High-frequency signal lines on the surface are likely to cause large electromagnetic radiation, and are also susceptible to external electromagnetic radiation or interference from various factors. Wire the high-frequency signal line between the power supply and the ground wire, and the radiation caused by the electromagnetic wave absorption by the power supply and the bottom layer will be much reduced.

PCB clock signal wiring requirements

In digital circuit design, a clock signal is a signal that oscillates between a high state and a low state, which affects the performance of the circuit. The clock circuit plays an important role in the midpoint of the digital circuit, and at the same time it is the main source of electromagnetic radiation. The clock processing method also needs to pay special attention to the PCB circuit board wiring. At the beginning, sort out the clock tree and clarify the relationship between various clocks, and you can handle it better at the time of routing. In addition, clock signals are often a difficult point in EMC design. Pay special attention to items that require EMC test indicators.

In addition to the conventional impedance control and equal length requirements of the clock line, the following issues must be paid attention to:

1. Select the optimal wiring layer as much as possible for the clock signal.

2. The clock signal should not cross the division as much as possible, let alone route along the division area.

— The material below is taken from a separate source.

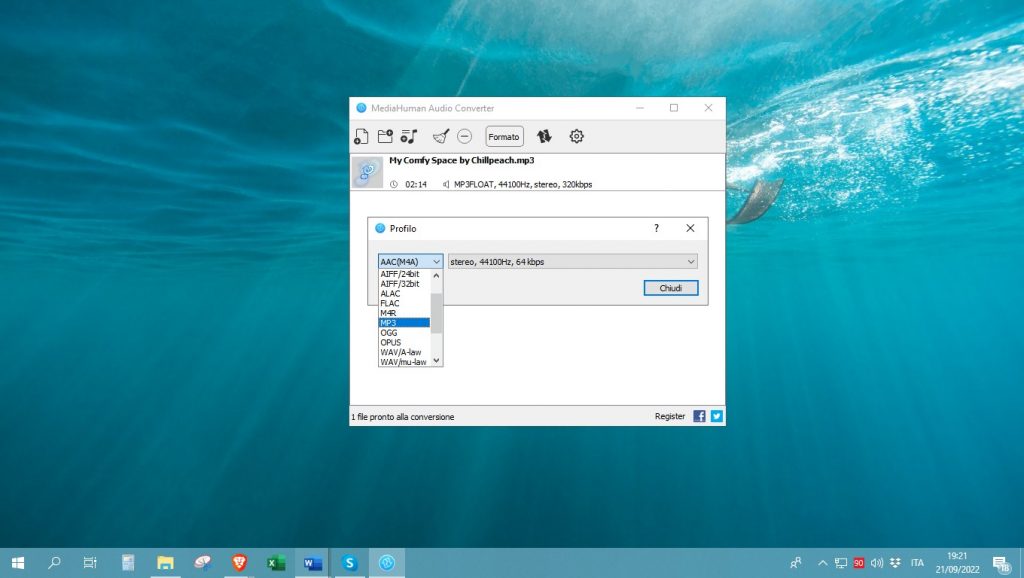Open the Facebook icon in status bar
This screenshot has width=1024, height=578.
coord(699,416)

3. Pay attention to the distance between the clock signal and other signals, at least 3W.

4. For the design with EMC requirements, the inner layer wiring should be selected as much as possible when the line is longer.

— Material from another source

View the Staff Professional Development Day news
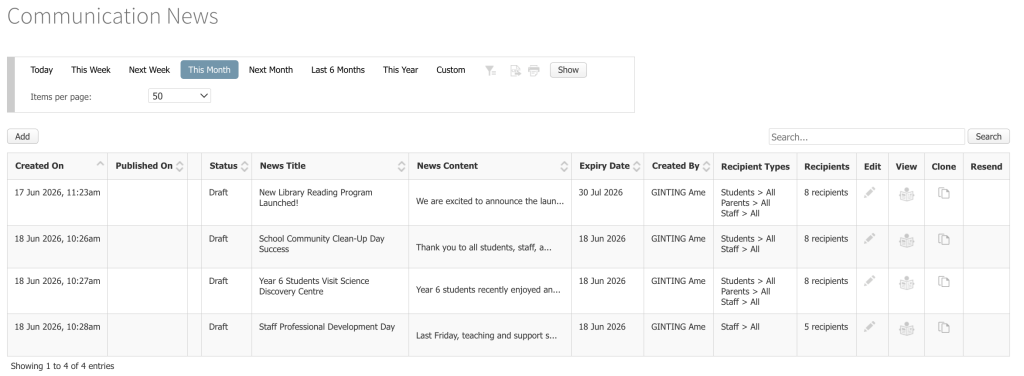The image size is (1024, 376). point(906,328)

5. Pay attention to the termination match of the clock signal.

6. Do not use a daisy chain structure to transmit clock signals, but a star structure, that is, all clock loads are directly connected to the clock power driver.

7. All wires connected to the input/output terminals of the crystal oscillator should be as short as possible to reduce noise interference and the influence of distributed capacitance on the crystal oscillator.

8. The crystal capacitor ground wire should be connected to the device with the widest and shortest wire possible; the digital ground pin closest to the crystal should be as small as possible.

9. In digital circuits, the usual PCB clock signals are signals with fast edge changes, which have high external crosstalk. Therefore, in PCB design, it is advisable to surround the clock line with a ground line and use more ground lines to reduce distributed capacitance, thereby reducing crosstalk; for high-frequency signal clocks, use low-voltage clock signals and wrap the ground as much as possible, and pay attention to the package. The integrity of the ground hole.